What you need to do.
Print what the records say exactly, and omit the pictures.

Records supplied.
------

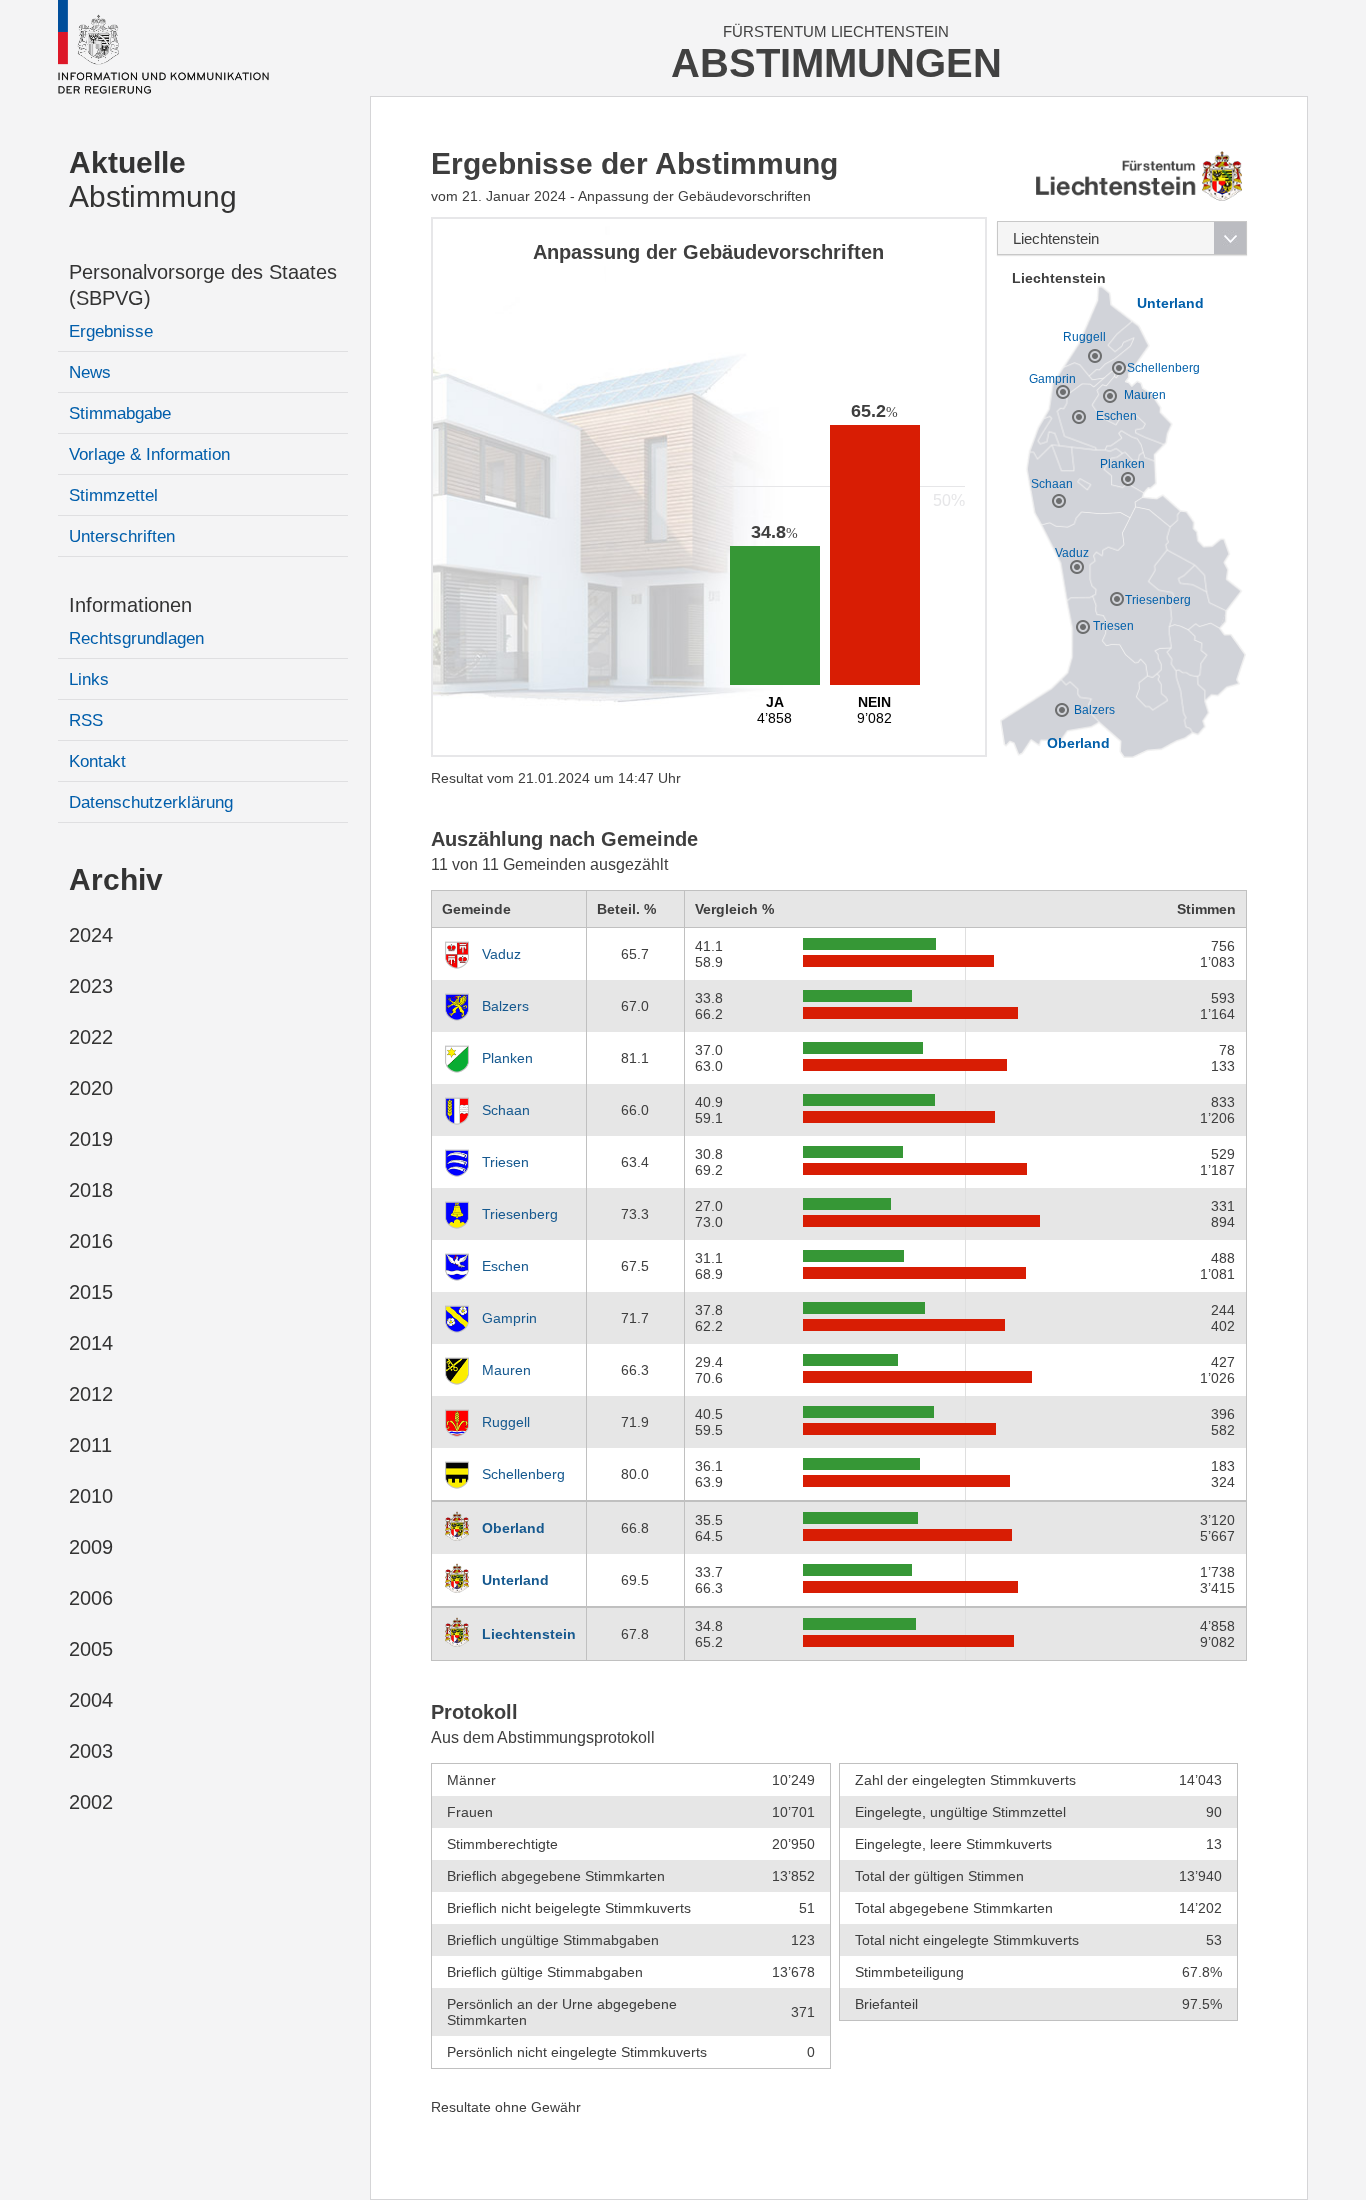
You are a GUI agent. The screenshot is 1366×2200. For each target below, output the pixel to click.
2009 (91, 1547)
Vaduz (501, 954)
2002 (91, 1802)
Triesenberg (520, 1214)
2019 (91, 1139)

------

Solution to this exercise.
You are a GUI agent. The screenshot is 1366×2200. For each target below, output the pixel to click.
2009 (91, 1547)
Vaduz (501, 954)
2002 (91, 1802)
Triesenberg (520, 1214)
2019 (91, 1139)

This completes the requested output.